El Concierto para piano n.º 1 se transformó en un símbolo del virtuosismo romántico. Sus pasajes exigen fuerza titánica, resistencia y una sensibilidad capaz de pasar del fuego al susurro. Pianistas legendarios lo han convertido en rito de iniciación: Horowitz, Argerich, y Van Cliburn, quien en plena Guerra Fría ganó el Concurso Chaikovski en Moscú tocando esta obra, arrancando lágrimas y aplausos en un país enemigo. Aquella interpretación fue más que música: fue un gesto de paz.
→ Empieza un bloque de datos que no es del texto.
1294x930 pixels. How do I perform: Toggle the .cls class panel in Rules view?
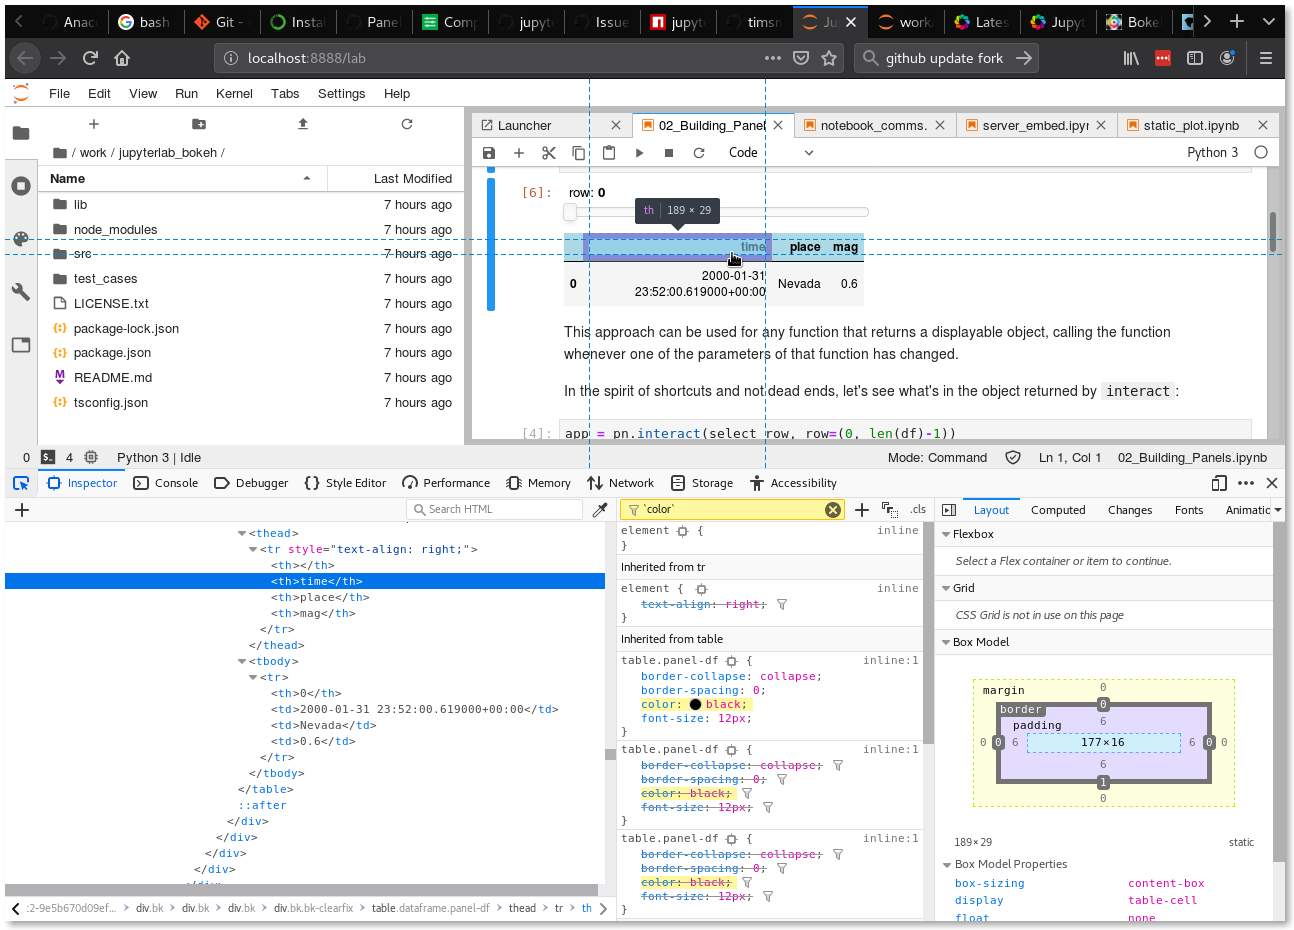tap(918, 509)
Hoy, cuando suenan esos acordes iniciales, no escuchamos solo un concierto. Escuchamos la voz de un hombre que se negó a doblegarse, que defendió su visión contra todo pronóstico, y que creó una obra destinada a la eternidad. Una obra que sigue rugiendo, como el invierno ruso, como el corazón indomable de Chaikovski.

"Concierto para Piano nº 1 en Si Bemol menor, Op. 23"
Van Cliburn, piano.
RCA Symphony Orchestra.
Kiril Kondrashin, director.

Pequeña guía:
Primer movimiento:
Introducción (Allegro non troppo e molto maestoso):
Escucha los acordes poderosos del piano y la melodía en los metales. Es grandiosa, pero no volverá a aparecer.
Tip: Fíjate en cómo el piano no “acompaña” sino que dialoga con la orquesta desde el inicio.
Sección principal (Allegro con spirito):
Aquí surge el verdadero tema del movimiento, con carácter enérgico y rítmico.
Atención: Hay pasajes líricos que contrastan con momentos de gran virtuosismo.
Segundo movimiento:
Andantino semplice:
Un momento de calma y lirismo. El piano canta con delicadeza, casi como una canción popular.
Sección central (Prestissimo):
De repente, aparece un episodio juguetón, ligero y rápido, que rompe la serenidad.
Escucha: Cómo vuelve la calma al final, cerrando con ternura.
Tercer movimiento:
Allegro con fuoco:
Aquí todo es energía y pasión. El ritmo es casi danza rusa, con giros folclóricos.
Observa: El diálogo entre piano y orquesta se vuelve frenético, hasta llegar a una coda triunfal.